问一个男人忍得痛苦吗?冲冷水什么感觉?会不会想跟其他女人乱来?
这种送命题,她脑子抽风才会直接问当事人。
季蔚然拍拍她的脑袋,也不理会她满脸纠结,低沉的嗓音像是晚风拂过草原,悠扬悦耳。
“告诉妳我是怎么想的,我就当作是妳的步调比较慢,需要慢慢来,所以我一点都不急,走慢一点等妳跟上就是了。”

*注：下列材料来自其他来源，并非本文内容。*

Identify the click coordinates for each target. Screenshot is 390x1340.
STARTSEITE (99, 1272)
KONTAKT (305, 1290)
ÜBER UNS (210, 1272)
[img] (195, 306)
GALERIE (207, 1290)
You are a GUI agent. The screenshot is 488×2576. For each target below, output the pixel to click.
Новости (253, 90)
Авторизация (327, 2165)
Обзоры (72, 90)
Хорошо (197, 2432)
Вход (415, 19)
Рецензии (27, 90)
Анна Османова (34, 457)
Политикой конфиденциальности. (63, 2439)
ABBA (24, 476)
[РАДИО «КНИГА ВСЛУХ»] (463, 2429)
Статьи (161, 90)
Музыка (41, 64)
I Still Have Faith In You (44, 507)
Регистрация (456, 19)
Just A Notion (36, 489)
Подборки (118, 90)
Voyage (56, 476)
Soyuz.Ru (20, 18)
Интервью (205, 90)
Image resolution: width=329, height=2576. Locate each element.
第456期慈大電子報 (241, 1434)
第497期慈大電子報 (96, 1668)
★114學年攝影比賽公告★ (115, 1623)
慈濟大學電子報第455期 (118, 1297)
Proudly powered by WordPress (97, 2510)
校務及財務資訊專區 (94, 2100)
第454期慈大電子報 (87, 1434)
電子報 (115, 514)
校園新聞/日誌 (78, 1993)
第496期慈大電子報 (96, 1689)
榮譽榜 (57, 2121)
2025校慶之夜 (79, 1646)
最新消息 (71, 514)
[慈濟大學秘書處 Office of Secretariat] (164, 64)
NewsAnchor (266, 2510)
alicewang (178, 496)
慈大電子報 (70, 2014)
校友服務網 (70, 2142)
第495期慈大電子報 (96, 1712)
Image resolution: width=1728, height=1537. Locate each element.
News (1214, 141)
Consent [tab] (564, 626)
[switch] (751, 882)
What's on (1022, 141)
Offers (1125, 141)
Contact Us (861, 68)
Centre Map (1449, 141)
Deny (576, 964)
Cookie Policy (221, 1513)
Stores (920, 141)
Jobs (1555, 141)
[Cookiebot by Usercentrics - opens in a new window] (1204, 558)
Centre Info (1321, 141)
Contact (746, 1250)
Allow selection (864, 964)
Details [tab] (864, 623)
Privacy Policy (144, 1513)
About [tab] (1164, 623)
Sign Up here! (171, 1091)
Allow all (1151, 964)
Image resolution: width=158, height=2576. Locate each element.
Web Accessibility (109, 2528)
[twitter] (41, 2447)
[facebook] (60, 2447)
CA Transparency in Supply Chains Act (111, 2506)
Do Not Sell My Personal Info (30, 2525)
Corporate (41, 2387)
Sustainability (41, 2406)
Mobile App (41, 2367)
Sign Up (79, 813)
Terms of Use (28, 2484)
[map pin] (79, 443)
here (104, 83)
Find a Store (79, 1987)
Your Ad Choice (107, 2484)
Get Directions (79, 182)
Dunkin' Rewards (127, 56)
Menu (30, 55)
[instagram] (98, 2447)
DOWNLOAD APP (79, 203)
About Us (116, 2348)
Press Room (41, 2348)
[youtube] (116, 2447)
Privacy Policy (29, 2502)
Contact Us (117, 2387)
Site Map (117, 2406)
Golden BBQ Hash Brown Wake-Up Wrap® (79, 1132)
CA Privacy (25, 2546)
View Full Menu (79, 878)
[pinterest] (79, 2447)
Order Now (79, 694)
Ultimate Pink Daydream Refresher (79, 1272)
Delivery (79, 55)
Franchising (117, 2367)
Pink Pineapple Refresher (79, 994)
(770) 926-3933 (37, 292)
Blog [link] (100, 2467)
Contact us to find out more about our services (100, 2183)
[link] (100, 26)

季蔚然很暸解自己,虽然为她痴迷失控,但他真正想要的,是她自己愿意敞开心房,主动交付身心的那一刻。
只因为他不是普通男人,他是她的男人。
容懿很感动,眼眶有些泛红。
今晚的季蔚然很不一样,平常是那样惜字如金的人,却为了她心里的顾虑,愿意侃侃而谈,说出自己内心真实的看法。
她抬起头,很慎重地说道,“谢谢你。”
这对她来说,比任何承诺还重要。
季蔚然伸手轻捏她的下巴,表情认真严肃,“还有一件事,何凯文说得对,就算我真的混帐王八蛋,干了对不起妳的事,那也不是妳的问题,知道吗?”